Tuesday, February 10, 2015

Scary stuff ...

This morning I'll call Dometic with my model number and (hopefully) confirm that the a/c shroud I have bookmarked on Amazon is the right one, and order it.  Two-day delivery, no charge. 3% discount if I use my Amazon card. Yes! I'm maybe kinda sorta planning a trip in the next few weeks to spend some time south and west of here, and I'd like to have the Beast shipshape if I do.

There's some maintenance I'm thinking about before I do that.  The generator should have its oil and filters changed... at least the air filter.

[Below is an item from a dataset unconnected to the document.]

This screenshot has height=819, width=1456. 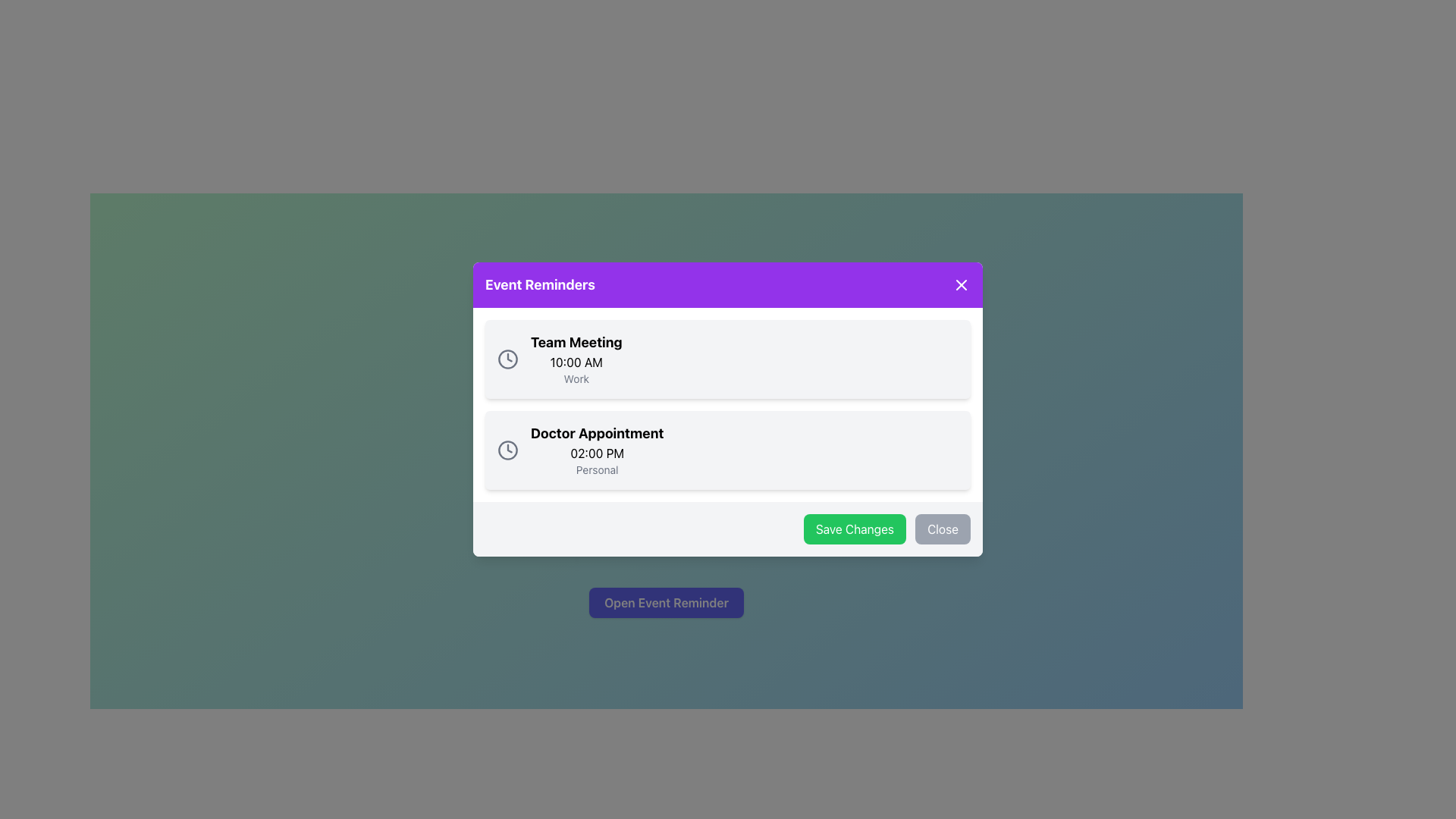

It doesn't have an oil filter.  YouTube to the rescue: here's a detailed video of how to do that.  The manuals for the generator are all on line, and I even have paper copies in the thick binder I got with the rig.  I do mean thick:



I'm lucky: some people who buy used RV's don't get manuals, or service records.  I got both.  I'm hoping to maintain the records so whoever owns this rig next will have good info on what I did and why.

I digress.  For some reason, messing with the generator doesn't scare me.  I grew up with small gasoline engines on various lawn mowers and other gear.  I can even gap a park plug, although I'm not sure anyone does that any more.  But this idea of working on the generator, or "genset" as we RV'ers seem to call them, has led me into truly scary territory.

Why can't I change the oil up front?  Mess with the Beast's most beastly parts?  Whoa --

I can't think of a compelling reason not to.  It's pretty simple; the process is about exactly the same as what I'd do with a small engine.  And, mirabile dictu, there's a YouTube video which goes through the process for my exact engine: a Ford V-10 6.8L.  What could go wrong?   ;-)

The thing holding me back here isn't conceptual complexity.  This is emphatically NOT rocket science.  It's intuitions: how tight is too tight for that filler plug?  How much force will it take to remove the old oil filter?  The way to develop intuitions is with experience, right?

Why do this myself?   I'd save some money.  Not a lot, but with multi-thousand-dollar repair bills for stuff I cannot do, maybe saving a few bucks on stuff I can do makes sense.  It's not the money, though.  It's claiming ownership of this enterprise of RV travel, de-mystifying the machine I'm traveling in and dependent on.  And hell, it's a few macho points, which have increasing value as the birthdays mount up.

If I do this myself, what I'll miss out on in is the inspection Buck's technician gives the rig when he's changing the oil and fluids.  But I can take it in for that, from time to time, and they don't even charge for it.

We'll see.  More coffee!

1 comment:

  1. Shroud ordered from Amazon. After all that, it was the one I thought it was.